# Mulberries



## sully (Jun 16, 2012)

what is the best way to de stem mulberries just picked 12lbs


----------



## fivebk (Jun 17, 2012)

I have made mulberry wine from fresh berries and from steamed juice and hands down the steamed juice makes a far better wine. Don't add any water use straight juice. Keep picking berries untill you have enough juice for the size batch you want to make. To add body to my last mulberry wine I blended it with another wine that will surprise most folks. I added some oak to my first batch and IMO oak & mulberry don't go together.

BOB


----------



## sully (Jun 17, 2012)

Thanks for the tips Bob I was thinking of using oak to glad you added that one in there. what is the best way to get stems out i figured i would just mash and make must add water and skim off top. not sure if there is a better way. or was thinking to mash and then pour through strainer to extract the juice. i am also using a blackberry concentrate to add to juice. so it will be a mulberry and blackberry wine. the concentrate i have makes 5 gallons so i will use that and also add 12lbs of mulberry to make 5 gallons. can you use to much fruit????


----------



## Wade E (Jun 17, 2012)

I wouldnt use any less then 12 lbs per gallon as they dont have much flavor!


----------



## B0gus (Jun 17, 2012)

I've made mulberry from mashing and adding water, it turned out really good. You can't use too much fruit. I left the stems on but picked out the berries with the extremely tiny bugs that most mulberry trees have. I'm sure I missed some though because they're tiny! Good luck!


----------



## Minnesotamaker (Jun 18, 2012)

I'll be watching this thread. On my last batch, I collected my mullberries using the "tarp under the tree and shake method". I got lots of berries, but also got some leaves, sticks, bark etc. I ended up going through the batch by hand removing the trash and it took quite a while. I didn't use water to clean them because the berries seemed too soft and I thought I'd wash away too much juice.


----------



## saramc (Jun 20, 2012)

When I made jam from mulberries I never bothered with removing the tiny green stems. I even eat the tiny green stems. And I have no intention of removing the tiny green stems, if they are still intact, when I get to make wine. 

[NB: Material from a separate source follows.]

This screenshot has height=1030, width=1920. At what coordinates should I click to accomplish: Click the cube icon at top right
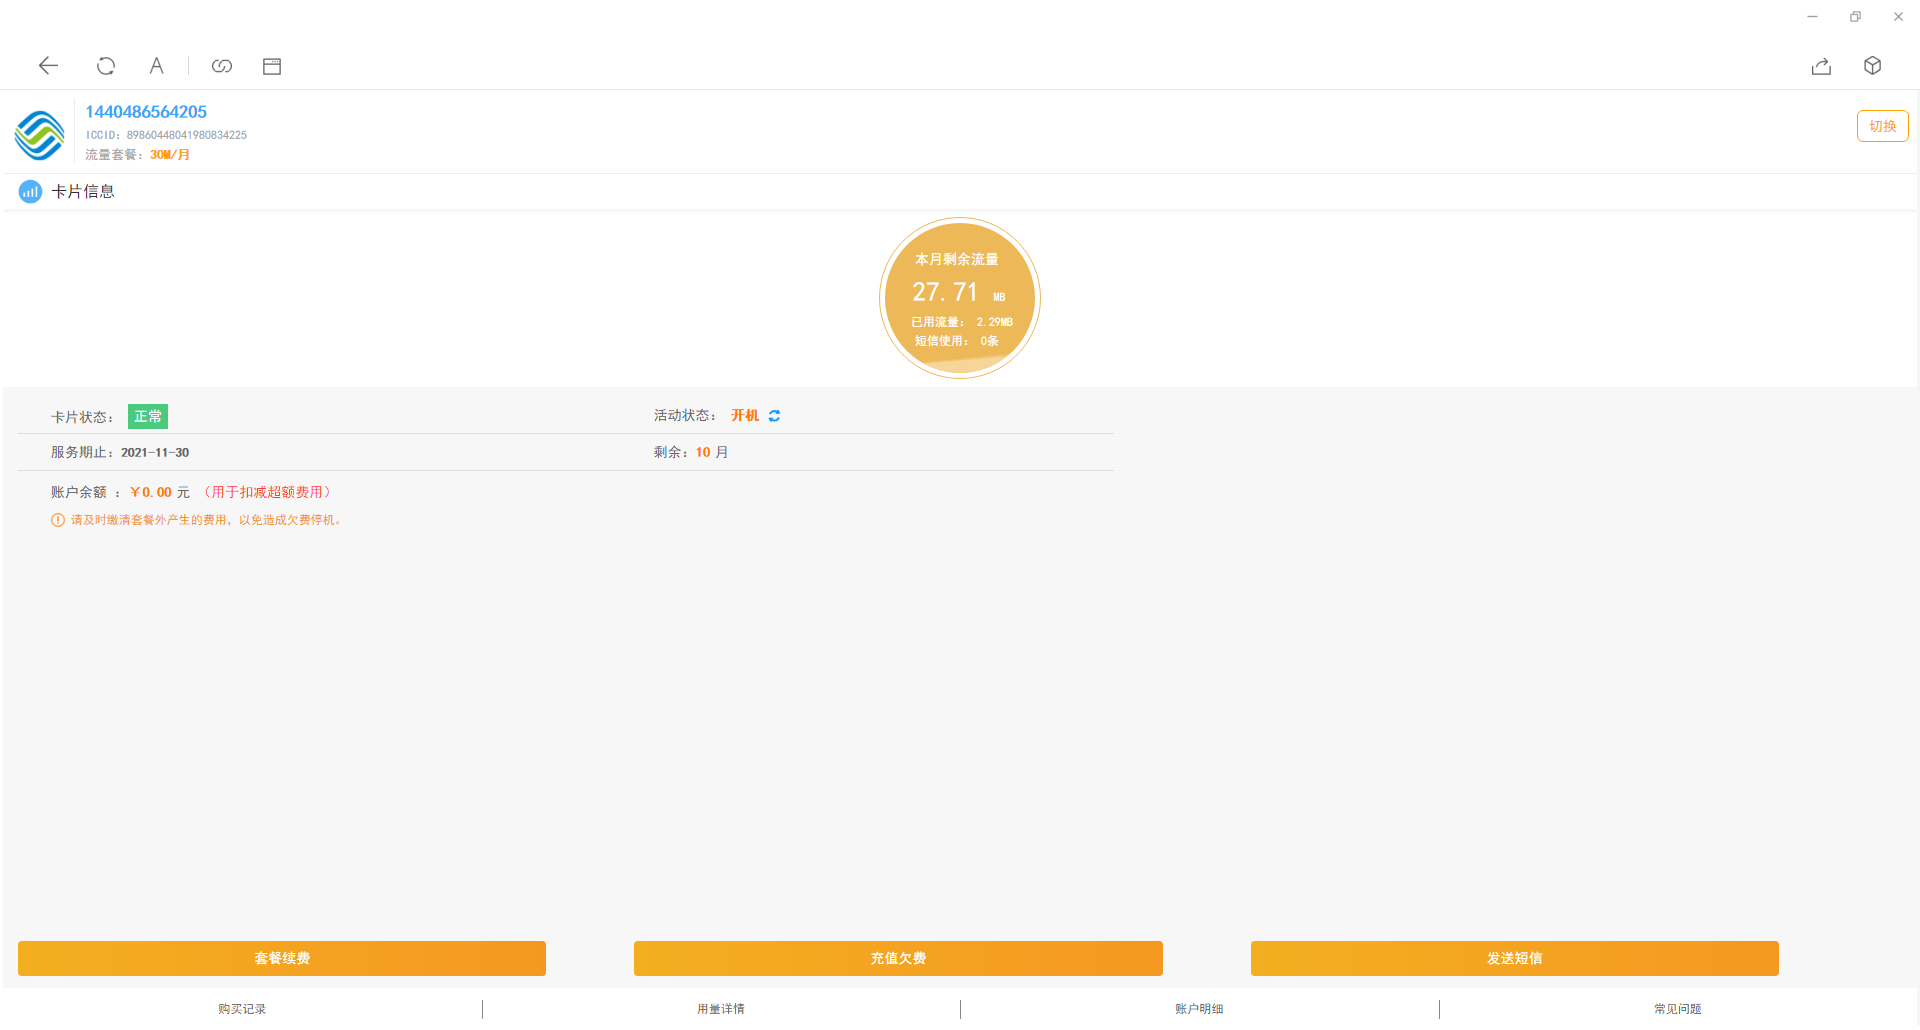pos(1873,66)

I am currently freezing my berries in flat layers, then the single berries go into my everyday colander--for a quick shake, shake--and I have noticed that many of the stems actually come off. Then the berries get vacuum sealed and go back to the freezer.

Still harvesting every last berry I can, and seriously have to stop the "1 berry for Sara and 5 berries for the bucket" as I harvest.


----------



## sully (Jun 28, 2012)

what i did is mash berries made a must and then poured into paint strainer. then transferred to fine strain bag and let sit in must for 5 days until i moved to secondary seemed to work well we will see how it turns out


----------



## Wade E (Jun 28, 2012)

How many lbs did you use per gallon? This is something you really shouls always measure so you have an idea of the ta, sg, and flavor so you can adjust much eadier on the next batches!!!


----------